We found a good excuse to explore Aix-en-Provence, about an hour away from us, one day when we discovered that the only English-language Harry Potter showing was in Aix. We had been meaning to go and here was the perfect excuse. It is a fairly large city (population ~140,000) closer to the coast, near Marseille, and has the reputation of being the Paris of the South, both for its sophistication and its beauty.

We spent our entire time in the old town, which is as beautiful as expected. There is a main tree-lined street full of restaurants and businesses, Cours Mirabeau. It is a beautiful street bordered on one end by open-air markets selling books, CD’s, DVD’s and other trinkets, a beautiful traditional carousel, and carts selling “un vrai hot dog de New York”. (We tried one just to test their marketing claim – not a bad approximation of a New York food cart hot dog. Not Gray’s Papaya, to be sure, but not bad). The street is laid with small stones and punctuated at every intersection with a moss-covered fountain. One side of the street (the shady side) is full of restaurants and cafes with large sidewalk terraces – the other is full of businesses and stores. We had a great time exploring that street and other back streets and squares within the city before heading to our movie.

Fountain at one end of the Cours Mirabeau
Fountain at one end of the Cours Mirabeau
Paul Cezanne spent much of his life at Aix
Paul Cezanne spent much of his life at Aix
Along the Cours Mirabeau
Along the Cours Mirabeau
Along the streets of Aix
Along the streets of Aix
Picking up some treats for the movie
Picking up some treats for the movie

A few days later, we decided to head about 1/2 hour north to the city or Orange, most famous for its Roman ruins, including a spectacular open air theatre dating from before the birth of Christ. It is considered the best-preserved Roman antiquity in Europe, and is the only Roman theatre to retain its original 12-foot statue of Caesar Augustus. It boasts a complete stage wall with seats built into the side of the hill – holding 7,000 spectators. Orange also has a famed arc de triomphe dating from about 25 A.D.

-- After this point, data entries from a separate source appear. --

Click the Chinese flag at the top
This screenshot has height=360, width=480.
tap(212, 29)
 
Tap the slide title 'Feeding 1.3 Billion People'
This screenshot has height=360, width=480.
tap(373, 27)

We first spent some time up on a hill overlooking the city, just above the Roman theatre.

Looking down on the Roman theatre at Oranges
Looking down on the Roman theatre at Oranges
Locals dancing at a restaurant on top of the hill
Locals dancing at a restaurant on top of the hill

We noticed that they were preparing for an orchestral concert – like many cities in Europe in the summertime, Orange has its own music festival called the Chorégies. The Chorégies have been celebrated each summer for over 100 years. We drove back down the hill and parked the car to find dinner, but decided to walk by the theatre to see if we could find out something about the concert. We were called to from across the street by an usher who offered us free tickets to the orchestral concert inside. Apparently they had empty seats and wanted to fill them. It wasn’t a tough decision to endure our empty stomachs for a couple more hours so that we could listen to beautiful music in such a setting. Because nearly the entire stage wall of the theatre is still in tact, the acoustics are impeccable. One can hear whispering on the stage from even the highest seats in the house. The concert started with a beautiful piece by Tchaikovsky with some incredible violin solos, followed by Berlioz’s Symphonie Fantastique.

At the concert
At the concert
At the concert
At the concert

We finished the night with dinner at a bistro across the street from the theatre. The arc de triomphe would have to wait for another visit.